Produce a faithful copy of every record below, without the pictures.

________________________________________

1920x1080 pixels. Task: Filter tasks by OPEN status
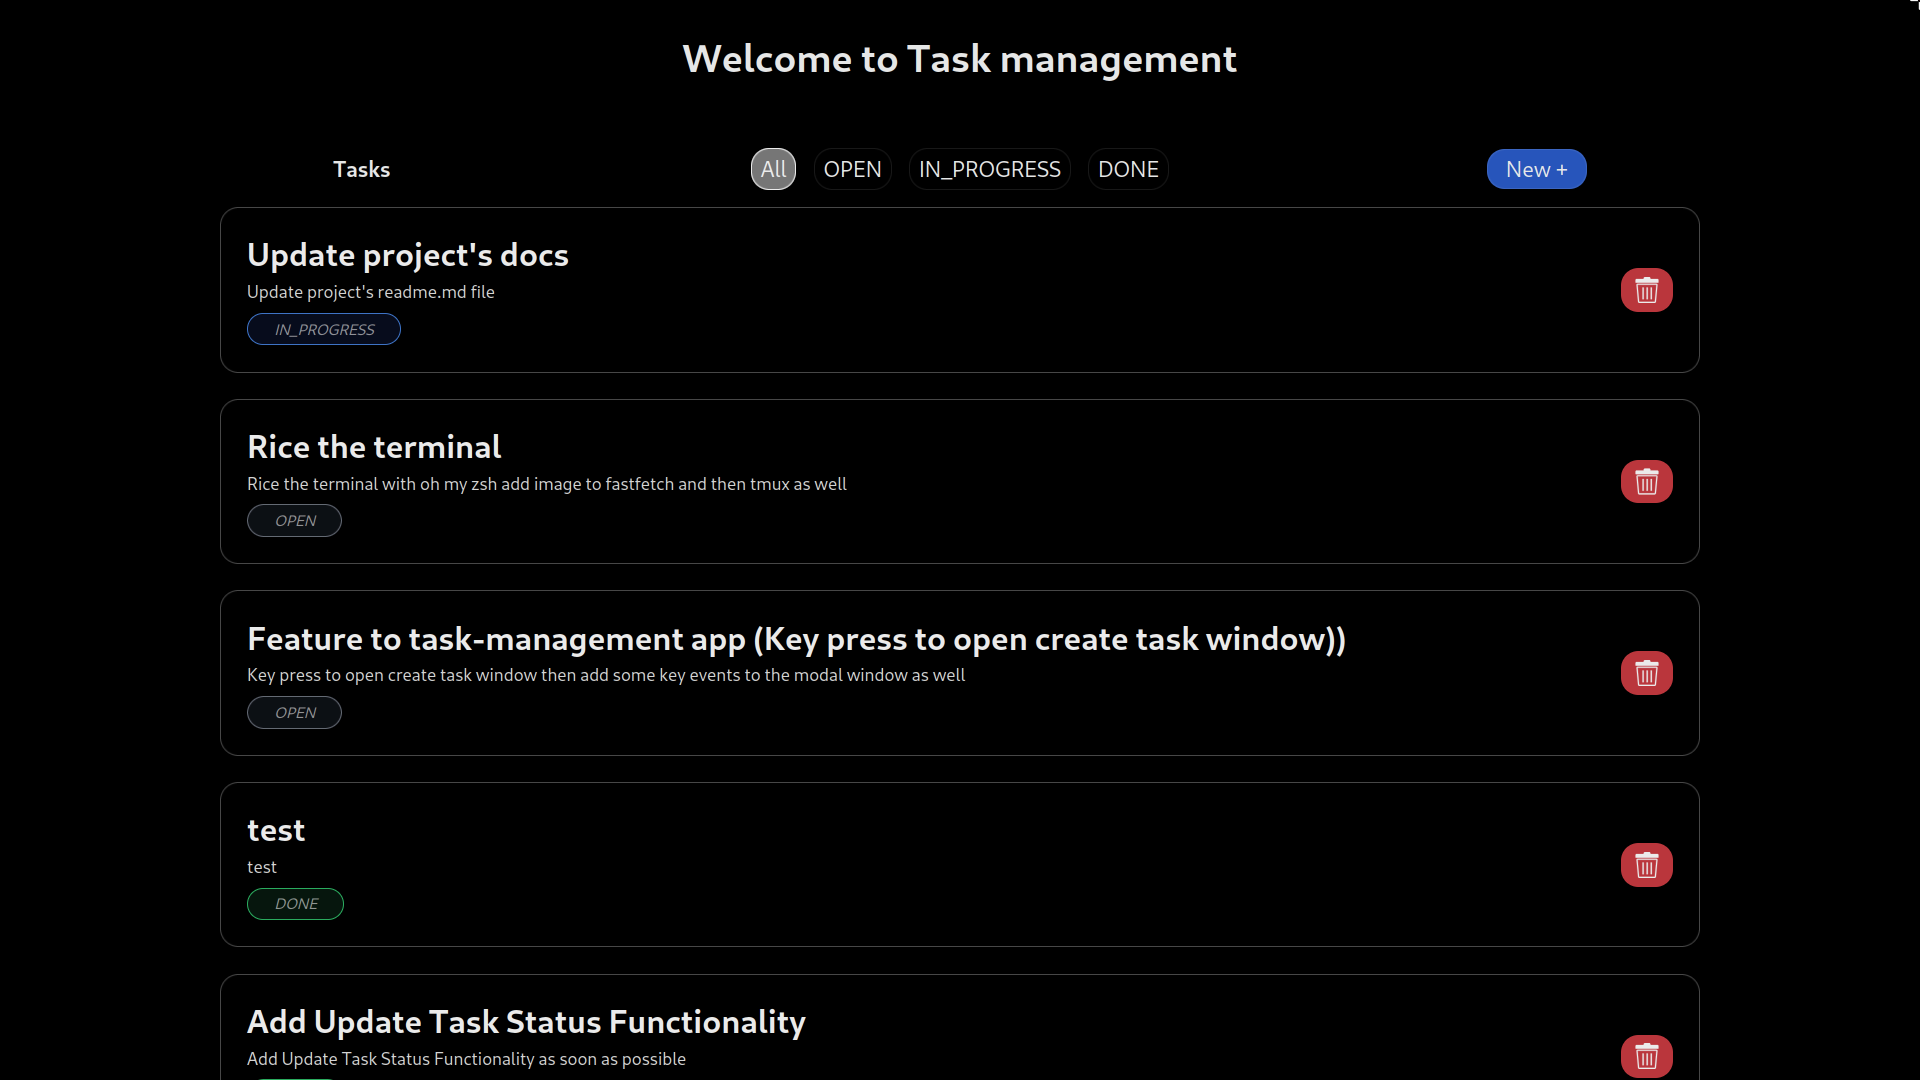852,169
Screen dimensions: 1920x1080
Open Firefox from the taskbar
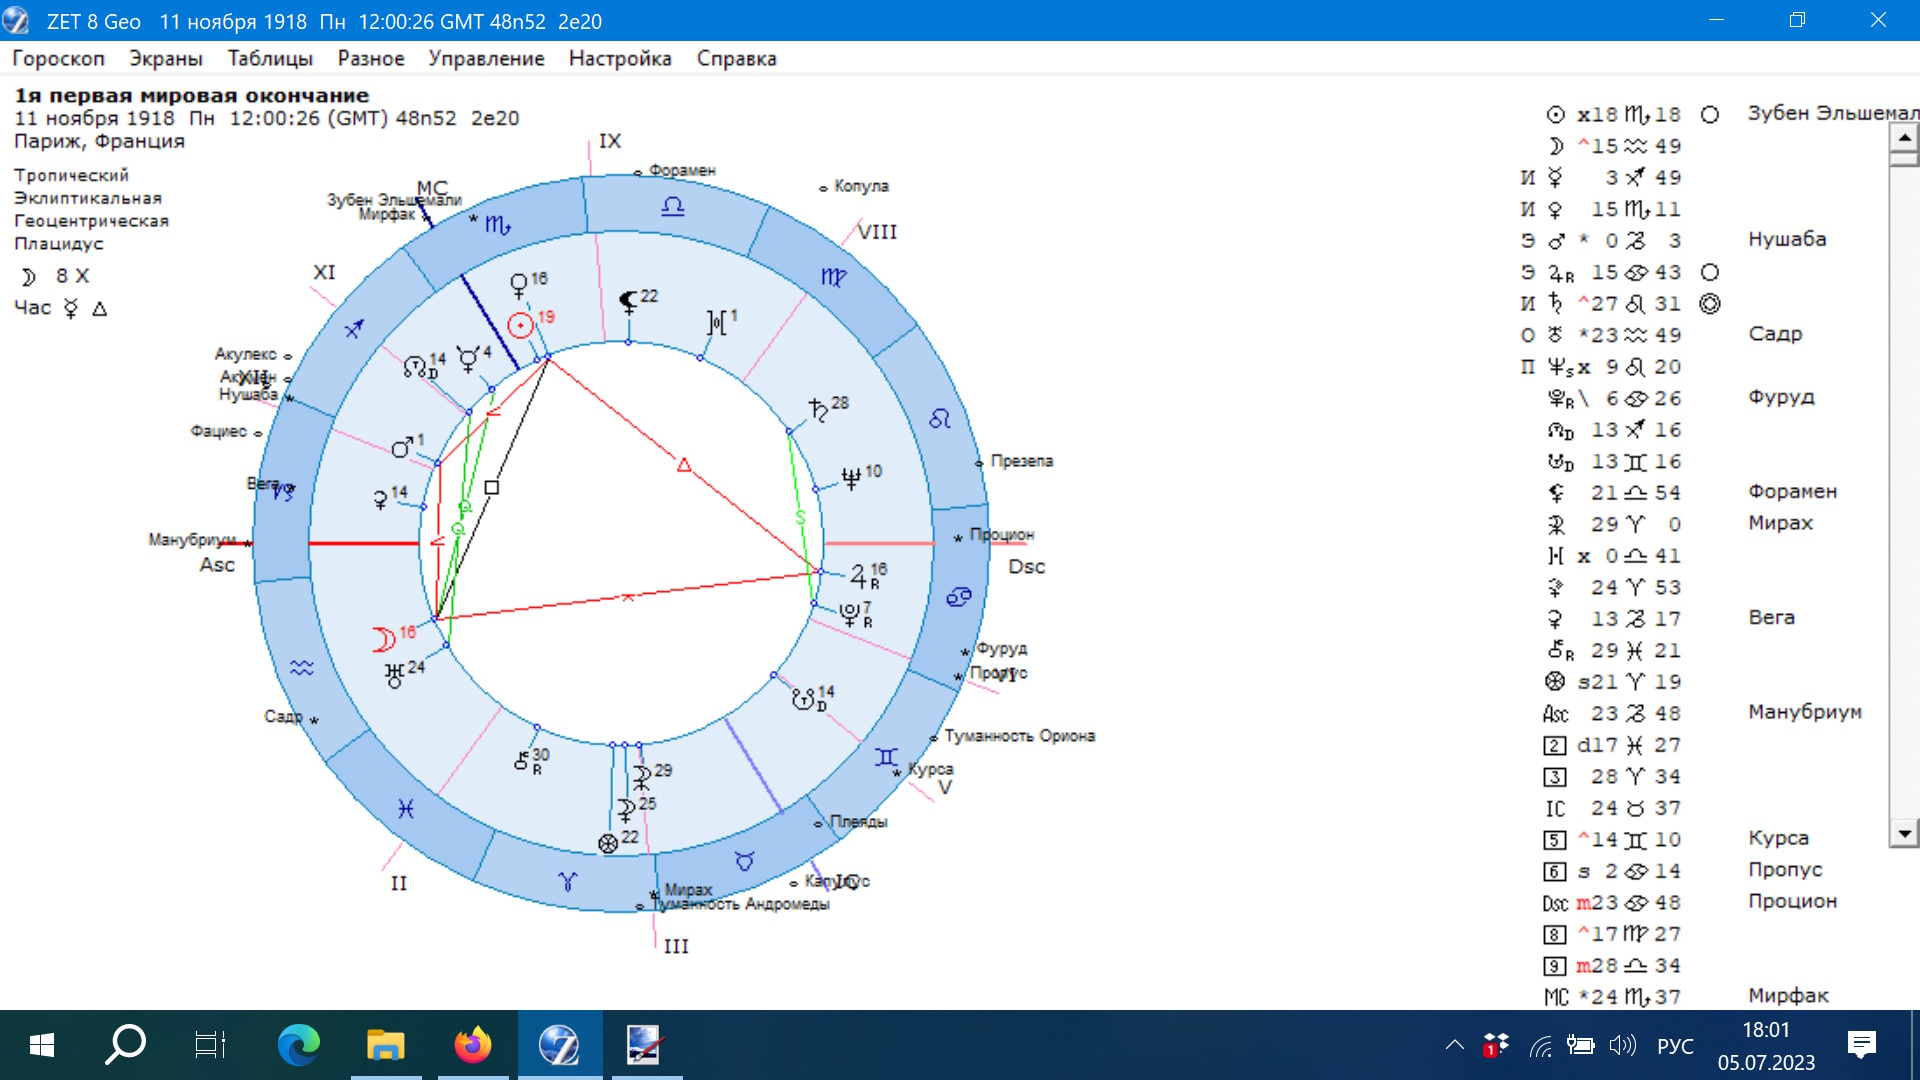coord(473,1046)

________________________________________

## [Result]
1920x1080 pixels. Task: Filter tasks by OPEN status
852,169
Screen dimensions: 1920x1080
Open Firefox from the taskbar
coord(473,1046)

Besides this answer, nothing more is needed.